We've heard the interviews. Some of the outrageous statements.

I've had conversations with people who really do believe that people in Haiti "got what they deserved." With people who were quite adamant that they were not going to help because--one of many reasons--our own country is "so messed up." That giving money to Haiti is a waste, and that it will indeed be wasted.

Sometimes I just get speechless.


This was in the Cross Point January reading for today, as it's the 17th:
"He who mocks the poor shows contempt for their Maker; whoever gloats over disaster will not go unpunished."
-Proverbs 17:5
I feel that verses like that validate my own opinion, my own reaction. But that doesn't make me feel better. It doesn't help anything.

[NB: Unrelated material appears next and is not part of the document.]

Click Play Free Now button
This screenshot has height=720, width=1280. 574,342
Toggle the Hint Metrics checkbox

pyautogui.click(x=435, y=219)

What kind of satisfaction should I take from verses like that? Should I take any?

Knowing that it doesn't help to change opinions, doesn't help to change attitudes. And as far as I see, it only brings the chance of making me feel more self-righteous. I feel it brings the chance of putting myself into the same position.

That maybe the poor can be poor in many different ways. That it could be those poor in faith, poor in love, poor in empathy in addition to just traditional poverty.

That perhaps other than an earthquake in Haiti, disasters could be personal. Maybe the belief that people in Haiti don't deserve our help is a disaster in itself. Maybe the fact that people could become so calloused or have their priorities twisted away from compassion is indeed a disaster.

That maybe the warning is also a warning to me.

Do you think it could be read like that?

That perhaps this serves as both validation and warning?

Do you find yourself in either camp? Both?